**TASK PROMPT**: Copy out the records that follow, leaving every character as it is.

**SOURCE MATERIAL**:
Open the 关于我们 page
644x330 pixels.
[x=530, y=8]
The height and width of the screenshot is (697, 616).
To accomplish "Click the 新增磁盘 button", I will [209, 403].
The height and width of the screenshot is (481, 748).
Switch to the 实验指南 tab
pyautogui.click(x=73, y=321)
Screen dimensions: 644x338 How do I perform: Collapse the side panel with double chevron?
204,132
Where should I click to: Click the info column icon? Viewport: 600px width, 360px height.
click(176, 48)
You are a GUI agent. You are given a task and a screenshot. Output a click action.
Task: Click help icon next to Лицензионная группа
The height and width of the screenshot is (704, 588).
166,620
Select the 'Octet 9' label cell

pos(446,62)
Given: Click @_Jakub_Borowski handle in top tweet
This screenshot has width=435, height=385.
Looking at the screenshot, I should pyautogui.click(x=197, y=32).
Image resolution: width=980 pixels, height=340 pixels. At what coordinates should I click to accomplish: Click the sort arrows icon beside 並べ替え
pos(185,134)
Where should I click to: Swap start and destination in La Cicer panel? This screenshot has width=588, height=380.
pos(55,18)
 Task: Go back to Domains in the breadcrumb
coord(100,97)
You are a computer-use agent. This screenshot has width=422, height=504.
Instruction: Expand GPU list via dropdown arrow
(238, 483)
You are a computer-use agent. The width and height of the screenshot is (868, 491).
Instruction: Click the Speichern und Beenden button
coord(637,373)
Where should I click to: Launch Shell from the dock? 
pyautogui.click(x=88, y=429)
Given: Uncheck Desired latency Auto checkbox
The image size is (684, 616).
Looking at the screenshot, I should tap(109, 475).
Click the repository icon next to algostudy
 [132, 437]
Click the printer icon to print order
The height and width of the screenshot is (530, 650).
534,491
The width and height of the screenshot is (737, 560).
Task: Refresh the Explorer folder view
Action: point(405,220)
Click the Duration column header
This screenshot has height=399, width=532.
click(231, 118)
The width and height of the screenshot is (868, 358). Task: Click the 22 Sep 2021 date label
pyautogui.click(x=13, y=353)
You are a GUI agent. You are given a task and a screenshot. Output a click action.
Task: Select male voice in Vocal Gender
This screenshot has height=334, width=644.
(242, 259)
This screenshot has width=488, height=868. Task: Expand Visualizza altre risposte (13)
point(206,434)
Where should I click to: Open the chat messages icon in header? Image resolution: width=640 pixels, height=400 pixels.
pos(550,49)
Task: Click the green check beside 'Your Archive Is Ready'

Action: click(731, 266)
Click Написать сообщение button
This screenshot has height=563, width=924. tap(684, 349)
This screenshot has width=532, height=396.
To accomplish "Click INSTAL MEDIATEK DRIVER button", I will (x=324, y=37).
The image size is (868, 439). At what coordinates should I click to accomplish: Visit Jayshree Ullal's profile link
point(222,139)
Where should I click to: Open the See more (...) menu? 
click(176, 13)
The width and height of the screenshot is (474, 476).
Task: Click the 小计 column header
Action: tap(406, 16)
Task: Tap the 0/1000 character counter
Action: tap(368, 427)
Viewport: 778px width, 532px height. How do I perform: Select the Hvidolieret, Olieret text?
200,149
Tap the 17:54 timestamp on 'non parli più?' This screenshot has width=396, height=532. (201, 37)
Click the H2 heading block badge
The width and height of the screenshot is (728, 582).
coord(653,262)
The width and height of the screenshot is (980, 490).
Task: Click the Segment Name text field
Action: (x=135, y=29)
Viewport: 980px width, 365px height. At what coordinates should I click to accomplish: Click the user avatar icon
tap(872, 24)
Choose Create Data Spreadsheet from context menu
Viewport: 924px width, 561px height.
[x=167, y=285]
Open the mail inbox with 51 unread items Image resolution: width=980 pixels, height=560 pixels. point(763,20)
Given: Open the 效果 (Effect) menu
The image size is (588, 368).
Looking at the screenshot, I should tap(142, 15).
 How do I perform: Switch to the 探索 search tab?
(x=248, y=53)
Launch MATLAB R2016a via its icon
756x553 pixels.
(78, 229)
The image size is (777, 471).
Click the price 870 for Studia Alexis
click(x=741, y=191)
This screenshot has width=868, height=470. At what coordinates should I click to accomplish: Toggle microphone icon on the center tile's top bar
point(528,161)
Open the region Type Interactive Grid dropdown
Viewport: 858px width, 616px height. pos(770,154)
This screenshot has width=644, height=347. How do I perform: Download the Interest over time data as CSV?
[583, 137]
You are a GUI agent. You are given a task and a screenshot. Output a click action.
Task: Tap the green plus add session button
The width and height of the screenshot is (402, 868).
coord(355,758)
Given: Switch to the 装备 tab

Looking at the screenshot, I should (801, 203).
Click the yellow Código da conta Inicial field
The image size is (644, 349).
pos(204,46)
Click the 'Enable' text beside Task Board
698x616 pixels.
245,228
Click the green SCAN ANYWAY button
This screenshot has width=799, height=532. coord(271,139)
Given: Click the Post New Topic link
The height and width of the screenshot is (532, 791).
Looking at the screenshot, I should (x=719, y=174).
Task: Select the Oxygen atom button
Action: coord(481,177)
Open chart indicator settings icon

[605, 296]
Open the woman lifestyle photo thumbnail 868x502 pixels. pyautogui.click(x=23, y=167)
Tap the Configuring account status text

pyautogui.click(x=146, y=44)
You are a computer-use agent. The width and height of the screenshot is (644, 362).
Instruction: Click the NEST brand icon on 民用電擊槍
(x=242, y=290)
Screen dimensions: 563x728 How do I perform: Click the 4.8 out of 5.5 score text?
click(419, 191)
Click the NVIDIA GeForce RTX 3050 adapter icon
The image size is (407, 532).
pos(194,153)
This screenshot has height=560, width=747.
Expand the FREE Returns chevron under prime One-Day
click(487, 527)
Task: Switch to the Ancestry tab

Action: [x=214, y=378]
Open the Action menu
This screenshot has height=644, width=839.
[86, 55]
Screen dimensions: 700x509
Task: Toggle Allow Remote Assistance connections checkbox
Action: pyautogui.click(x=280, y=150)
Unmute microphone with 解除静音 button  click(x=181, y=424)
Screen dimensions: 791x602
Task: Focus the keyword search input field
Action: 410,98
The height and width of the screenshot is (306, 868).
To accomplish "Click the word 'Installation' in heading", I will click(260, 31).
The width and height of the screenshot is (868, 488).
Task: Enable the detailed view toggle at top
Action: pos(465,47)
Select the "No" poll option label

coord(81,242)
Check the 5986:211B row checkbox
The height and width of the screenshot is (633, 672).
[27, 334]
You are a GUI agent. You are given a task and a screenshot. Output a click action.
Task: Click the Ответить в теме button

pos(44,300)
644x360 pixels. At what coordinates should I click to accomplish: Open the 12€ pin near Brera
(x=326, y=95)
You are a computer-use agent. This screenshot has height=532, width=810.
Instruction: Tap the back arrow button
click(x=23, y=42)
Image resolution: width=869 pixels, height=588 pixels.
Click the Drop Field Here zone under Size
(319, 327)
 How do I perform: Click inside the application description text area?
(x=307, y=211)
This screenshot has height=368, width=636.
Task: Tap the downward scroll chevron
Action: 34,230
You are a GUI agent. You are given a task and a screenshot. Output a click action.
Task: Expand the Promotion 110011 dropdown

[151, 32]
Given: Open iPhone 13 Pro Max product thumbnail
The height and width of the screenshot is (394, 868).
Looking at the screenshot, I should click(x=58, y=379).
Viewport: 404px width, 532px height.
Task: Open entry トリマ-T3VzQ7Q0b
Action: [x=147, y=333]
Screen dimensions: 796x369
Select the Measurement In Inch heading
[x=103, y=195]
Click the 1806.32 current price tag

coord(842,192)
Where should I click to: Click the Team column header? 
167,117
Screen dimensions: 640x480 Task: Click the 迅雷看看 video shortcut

**ANSWER BELOW**:
Open the 关于我们 page
644x330 pixels.
[x=530, y=8]
The height and width of the screenshot is (697, 616).
To accomplish "Click the 新增磁盘 button", I will [209, 403].
The height and width of the screenshot is (481, 748).
Switch to the 实验指南 tab
pyautogui.click(x=73, y=321)
Screen dimensions: 644x338 How do I perform: Collapse the side panel with double chevron?
204,132
Where should I click to: Click the info column icon? Viewport: 600px width, 360px height.
click(176, 48)
You are a GUI agent. You are given a task and a screenshot. Output a click action.
Task: Click help icon next to Лицензионная группа
The height and width of the screenshot is (704, 588).
166,620
Select the 'Octet 9' label cell

pos(446,62)
Given: Click @_Jakub_Borowski handle in top tweet
This screenshot has width=435, height=385.
Looking at the screenshot, I should pyautogui.click(x=197, y=32).
Image resolution: width=980 pixels, height=340 pixels. At what coordinates should I click to accomplish: Click the sort arrows icon beside 並べ替え
pos(185,134)
Where should I click to: Swap start and destination in La Cicer panel? This screenshot has width=588, height=380.
pos(55,18)
 Task: Go back to Domains in the breadcrumb
coord(100,97)
You are a computer-use agent. This screenshot has width=422, height=504.
Instruction: Expand GPU list via dropdown arrow
(238, 483)
You are a computer-use agent. The width and height of the screenshot is (868, 491).
Instruction: Click the Speichern und Beenden button
coord(637,373)
Where should I click to: Launch Shell from the dock? 
pyautogui.click(x=88, y=429)
Given: Uncheck Desired latency Auto checkbox
The image size is (684, 616).
Looking at the screenshot, I should tap(109, 475).
Click the repository icon next to algostudy
 [132, 437]
Click the printer icon to print order
The height and width of the screenshot is (530, 650).
534,491
The width and height of the screenshot is (737, 560).
Task: Refresh the Explorer folder view
Action: point(405,220)
Click the Duration column header
This screenshot has height=399, width=532.
click(231, 118)
The width and height of the screenshot is (868, 358). Task: Click the 22 Sep 2021 date label
pyautogui.click(x=13, y=353)
You are a GUI agent. You are given a task and a screenshot. Output a click action.
Task: Select male voice in Vocal Gender
This screenshot has height=334, width=644.
(242, 259)
This screenshot has width=488, height=868. Task: Expand Visualizza altre risposte (13)
point(206,434)
Where should I click to: Open the chat messages icon in header? Image resolution: width=640 pixels, height=400 pixels.
pos(550,49)
Task: Click the green check beside 'Your Archive Is Ready'

Action: click(731, 266)
Click Написать сообщение button
This screenshot has height=563, width=924. tap(684, 349)
This screenshot has width=532, height=396.
To accomplish "Click INSTAL MEDIATEK DRIVER button", I will (x=324, y=37).
The image size is (868, 439). At what coordinates should I click to accomplish: Visit Jayshree Ullal's profile link
point(222,139)
Where should I click to: Open the See more (...) menu? 
click(176, 13)
The width and height of the screenshot is (474, 476).
Task: Click the 小计 column header
Action: tap(406, 16)
Task: Tap the 0/1000 character counter
Action: tap(368, 427)
Viewport: 778px width, 532px height. How do I perform: Select the Hvidolieret, Olieret text?
200,149
Tap the 17:54 timestamp on 'non parli più?' This screenshot has width=396, height=532. (201, 37)
Click the H2 heading block badge
The width and height of the screenshot is (728, 582).
coord(653,262)
The width and height of the screenshot is (980, 490).
Task: Click the Segment Name text field
Action: (x=135, y=29)
Viewport: 980px width, 365px height. At what coordinates should I click to accomplish: Click the user avatar icon
tap(872, 24)
Choose Create Data Spreadsheet from context menu
Viewport: 924px width, 561px height.
[x=167, y=285]
Open the mail inbox with 51 unread items Image resolution: width=980 pixels, height=560 pixels. point(763,20)
Given: Open the 效果 (Effect) menu
The image size is (588, 368).
Looking at the screenshot, I should tap(142, 15).
 How do I perform: Switch to the 探索 search tab?
(x=248, y=53)
Launch MATLAB R2016a via its icon
756x553 pixels.
(78, 229)
The image size is (777, 471).
Click the price 870 for Studia Alexis
click(x=741, y=191)
This screenshot has width=868, height=470. At what coordinates should I click to accomplish: Toggle microphone icon on the center tile's top bar
point(528,161)
Open the region Type Interactive Grid dropdown
Viewport: 858px width, 616px height. pos(770,154)
This screenshot has width=644, height=347. How do I perform: Download the Interest over time data as CSV?
[583, 137]
You are a GUI agent. You are given a task and a screenshot. Output a click action.
Task: Tap the green plus add session button
The width and height of the screenshot is (402, 868).
coord(355,758)
Given: Switch to the 装备 tab

Looking at the screenshot, I should (801, 203).
Click the yellow Código da conta Inicial field
The image size is (644, 349).
pos(204,46)
Click the 'Enable' text beside Task Board
698x616 pixels.
245,228
Click the green SCAN ANYWAY button
This screenshot has width=799, height=532. coord(271,139)
Given: Click the Post New Topic link
The height and width of the screenshot is (532, 791).
Looking at the screenshot, I should (x=719, y=174).
Task: Select the Oxygen atom button
Action: coord(481,177)
Open chart indicator settings icon

[605, 296]
Open the woman lifestyle photo thumbnail 868x502 pixels. pyautogui.click(x=23, y=167)
Tap the Configuring account status text

pyautogui.click(x=146, y=44)
You are a computer-use agent. The width and height of the screenshot is (644, 362).
Instruction: Click the NEST brand icon on 民用電擊槍
(x=242, y=290)
Screen dimensions: 563x728 How do I perform: Click the 4.8 out of 5.5 score text?
click(419, 191)
Click the NVIDIA GeForce RTX 3050 adapter icon
The image size is (407, 532).
pos(194,153)
This screenshot has height=560, width=747.
Expand the FREE Returns chevron under prime One-Day
click(487, 527)
Task: Switch to the Ancestry tab

Action: [x=214, y=378]
Open the Action menu
This screenshot has height=644, width=839.
[86, 55]
Screen dimensions: 700x509
Task: Toggle Allow Remote Assistance connections checkbox
Action: pyautogui.click(x=280, y=150)
Unmute microphone with 解除静音 button  click(x=181, y=424)
Screen dimensions: 791x602
Task: Focus the keyword search input field
Action: 410,98
The height and width of the screenshot is (306, 868).
To accomplish "Click the word 'Installation' in heading", I will click(260, 31).
The width and height of the screenshot is (868, 488).
Task: Enable the detailed view toggle at top
Action: pos(465,47)
Select the "No" poll option label

coord(81,242)
Check the 5986:211B row checkbox
The height and width of the screenshot is (633, 672).
[27, 334]
You are a GUI agent. You are given a task and a screenshot. Output a click action.
Task: Click the Ответить в теме button

pos(44,300)
644x360 pixels. At what coordinates should I click to accomplish: Open the 12€ pin near Brera
(x=326, y=95)
You are a computer-use agent. This screenshot has height=532, width=810.
Instruction: Tap the back arrow button
click(x=23, y=42)
Image resolution: width=869 pixels, height=588 pixels.
Click the Drop Field Here zone under Size
(319, 327)
 How do I perform: Click inside the application description text area?
(x=307, y=211)
This screenshot has height=368, width=636.
Task: Tap the downward scroll chevron
Action: 34,230
You are a GUI agent. You are given a task and a screenshot. Output a click action.
Task: Expand the Promotion 110011 dropdown

[151, 32]
Given: Open iPhone 13 Pro Max product thumbnail
The height and width of the screenshot is (394, 868).
Looking at the screenshot, I should click(x=58, y=379).
Viewport: 404px width, 532px height.
Task: Open entry トリマ-T3VzQ7Q0b
Action: [x=147, y=333]
Screen dimensions: 796x369
Select the Measurement In Inch heading
[x=103, y=195]
Click the 1806.32 current price tag

coord(842,192)
Where should I click to: Click the Team column header? 
167,117
Screen dimensions: 640x480 Task: Click the 迅雷看看 video shortcut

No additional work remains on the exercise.